Element and text position data —
## START

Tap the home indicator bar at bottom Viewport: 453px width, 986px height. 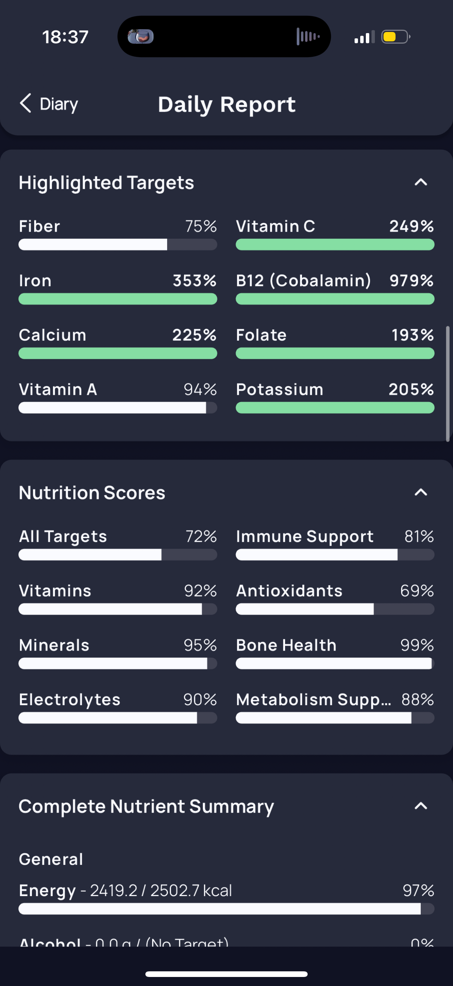tap(226, 974)
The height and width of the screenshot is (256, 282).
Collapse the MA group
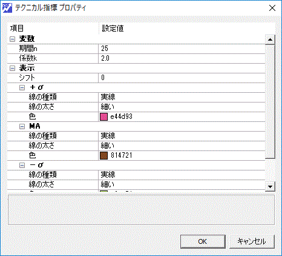click(x=22, y=126)

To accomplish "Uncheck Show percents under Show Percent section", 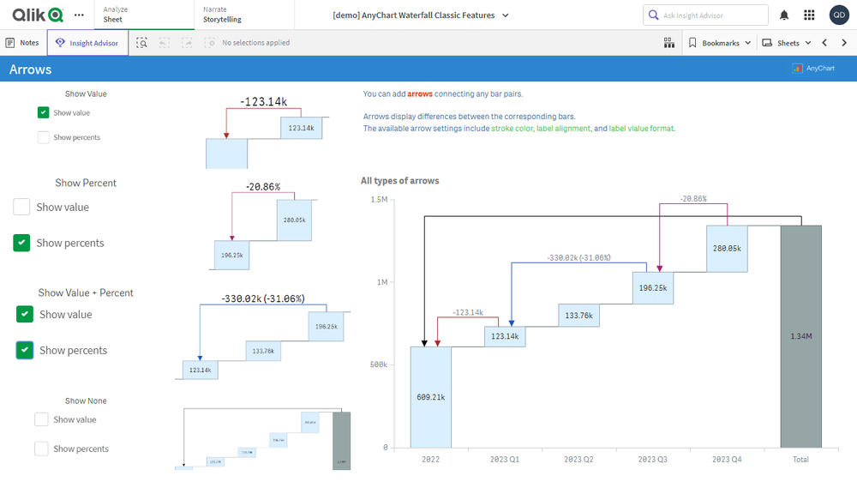I will (x=21, y=243).
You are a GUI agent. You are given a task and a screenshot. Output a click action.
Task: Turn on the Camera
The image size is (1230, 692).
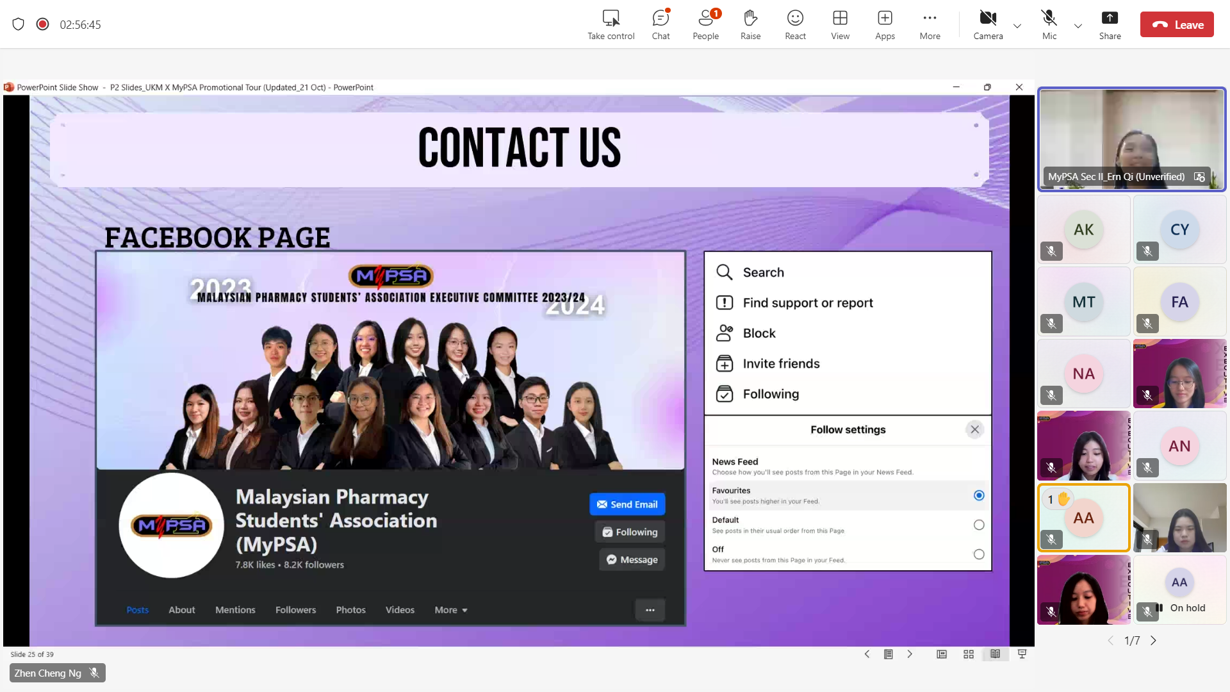988,24
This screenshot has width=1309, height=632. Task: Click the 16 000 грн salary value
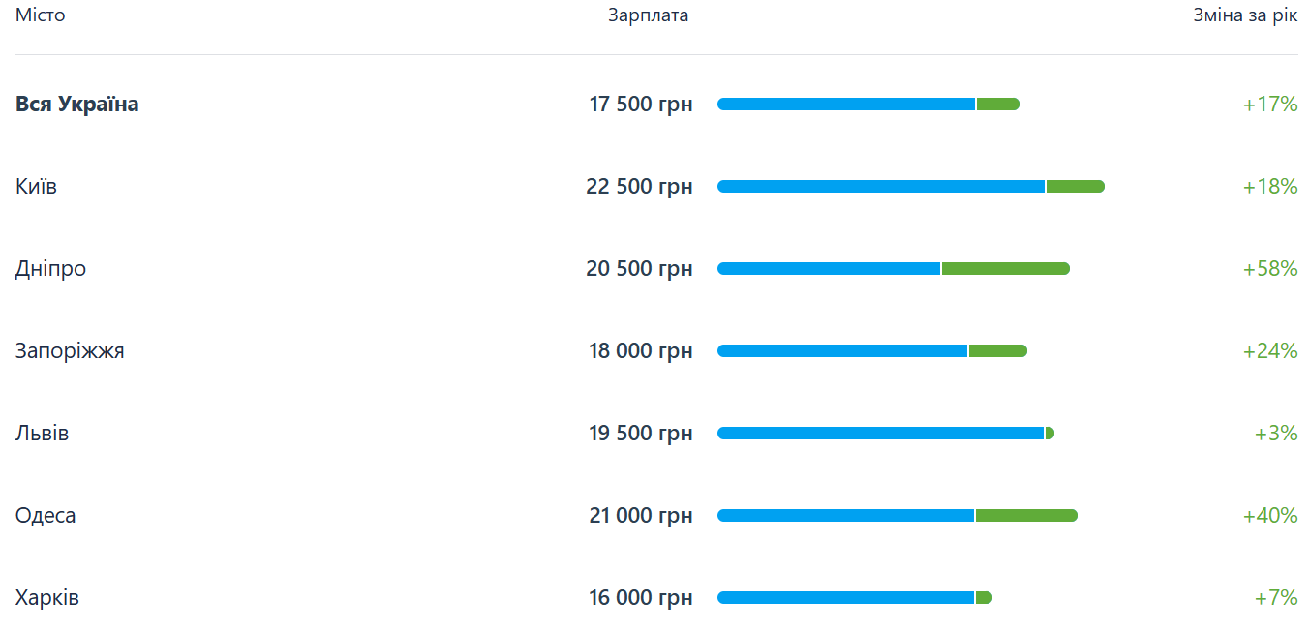click(640, 597)
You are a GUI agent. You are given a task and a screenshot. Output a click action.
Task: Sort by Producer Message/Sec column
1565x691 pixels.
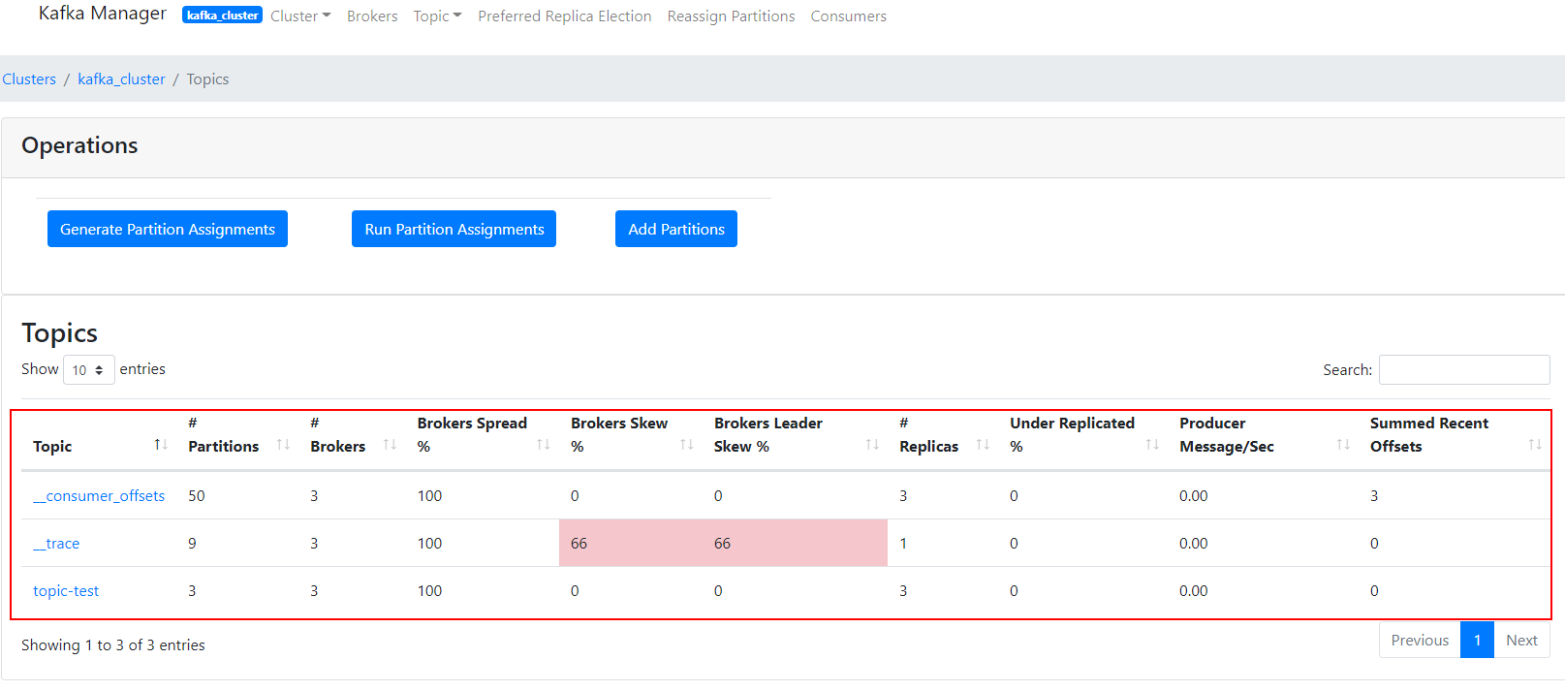(1343, 445)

## END

Extract each line of the material above that contains the string "screenshot". Case matters.

ANSWER BELOW —
The height and width of the screenshot is (256, 282).
You are a GUI agent. You are given a task and a screenshot. Output a click action.
This screenshot has width=1309, height=632. Task: Click the 16 000 грн salary value
You are a GUI agent. You are given a task and a screenshot. Output a click action.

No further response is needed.